Wednesday, June 3, 2009

U.S. markets slide Wednesday

U.S. markets turned lower Wednesday after Automatic Data Processing said 532,000 private sector jobs were lost from April to May.

ADP also revised its March to April job loss estimate to 545,000, after previously estimating 491,000 jobs were lost a month ago. Factory orders rose 0.7 percent in April, the Census Bureau reported.

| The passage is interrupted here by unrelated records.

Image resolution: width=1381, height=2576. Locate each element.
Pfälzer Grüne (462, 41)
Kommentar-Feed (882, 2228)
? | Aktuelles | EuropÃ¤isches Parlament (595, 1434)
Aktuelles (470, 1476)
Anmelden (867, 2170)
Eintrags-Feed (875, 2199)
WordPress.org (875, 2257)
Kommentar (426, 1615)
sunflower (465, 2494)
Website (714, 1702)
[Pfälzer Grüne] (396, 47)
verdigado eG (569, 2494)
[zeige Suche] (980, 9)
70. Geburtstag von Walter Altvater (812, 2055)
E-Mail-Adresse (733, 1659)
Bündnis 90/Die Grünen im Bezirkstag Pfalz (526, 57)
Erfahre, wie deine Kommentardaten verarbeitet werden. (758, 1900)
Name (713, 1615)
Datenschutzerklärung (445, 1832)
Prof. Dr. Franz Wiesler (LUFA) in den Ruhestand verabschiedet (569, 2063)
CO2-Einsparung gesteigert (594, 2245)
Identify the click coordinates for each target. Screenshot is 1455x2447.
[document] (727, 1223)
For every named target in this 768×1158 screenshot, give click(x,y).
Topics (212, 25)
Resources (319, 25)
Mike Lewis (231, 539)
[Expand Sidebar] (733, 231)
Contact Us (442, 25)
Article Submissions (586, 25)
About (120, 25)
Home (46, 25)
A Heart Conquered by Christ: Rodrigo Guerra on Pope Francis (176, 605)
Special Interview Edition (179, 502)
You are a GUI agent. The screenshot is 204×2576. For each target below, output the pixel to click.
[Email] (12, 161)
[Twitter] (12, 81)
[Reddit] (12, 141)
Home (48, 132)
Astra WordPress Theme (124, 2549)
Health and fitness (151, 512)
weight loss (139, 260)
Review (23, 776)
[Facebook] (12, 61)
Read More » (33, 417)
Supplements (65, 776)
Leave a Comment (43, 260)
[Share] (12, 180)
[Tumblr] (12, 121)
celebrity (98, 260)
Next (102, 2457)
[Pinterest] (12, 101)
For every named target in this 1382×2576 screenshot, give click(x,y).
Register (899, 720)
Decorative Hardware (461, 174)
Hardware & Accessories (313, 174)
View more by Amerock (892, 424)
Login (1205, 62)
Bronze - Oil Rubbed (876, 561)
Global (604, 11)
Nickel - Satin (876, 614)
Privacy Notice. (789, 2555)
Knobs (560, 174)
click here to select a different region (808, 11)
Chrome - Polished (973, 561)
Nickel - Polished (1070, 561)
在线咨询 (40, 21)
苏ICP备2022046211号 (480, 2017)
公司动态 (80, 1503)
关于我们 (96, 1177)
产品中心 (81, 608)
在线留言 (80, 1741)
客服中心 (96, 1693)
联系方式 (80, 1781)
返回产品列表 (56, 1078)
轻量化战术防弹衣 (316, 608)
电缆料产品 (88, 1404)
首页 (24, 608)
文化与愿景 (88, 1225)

But, non-manufacturing business activity declined in May, the Institute for Supply Management said.

By close, the Dow Jones industrial average dropped 65.59 points, or 0.75 percent, to 8,675.28. The Standard & Poor's (NYSE:MHP) 500 fell 1.37 percent, 12.98 points, to 931.76. The Nasdaq composite index lost 10.88 points, 0.59 percent, to 1,825.92.

On the New York Stock Exchange, 830 stocks advanced and 2,178 declined on a volume of 6.2 billion shares traded.

The benchmark 10-year U.S. Treasury bond rose 18/32 to yield 3.544 percent.

The euro rose to $1.4159, compared to Tuesday's $1.4155. Against the Japanese yen, the dollar held even, trading at 95.98 yen.

In Tokyo, the Nikkei average rose 0.38 percent, 37.36 points, to 9,741.67. In London, the FTSE 100 index shed 93.60 points, 2.09 percent, to 4,383.42.

1 comment:

  1. The markets had investors, day traders, domestic institutional investors plus foreign institutional investors in a tizzy during 2008. After seeing the highs in January and February of 2008 and thereafter with the financial realities coming to fore the remainder of 2008 was one low after the other where the Dow Jones fell below 7000 and post March-April 2009 the markets have started regaining some of the lost ground.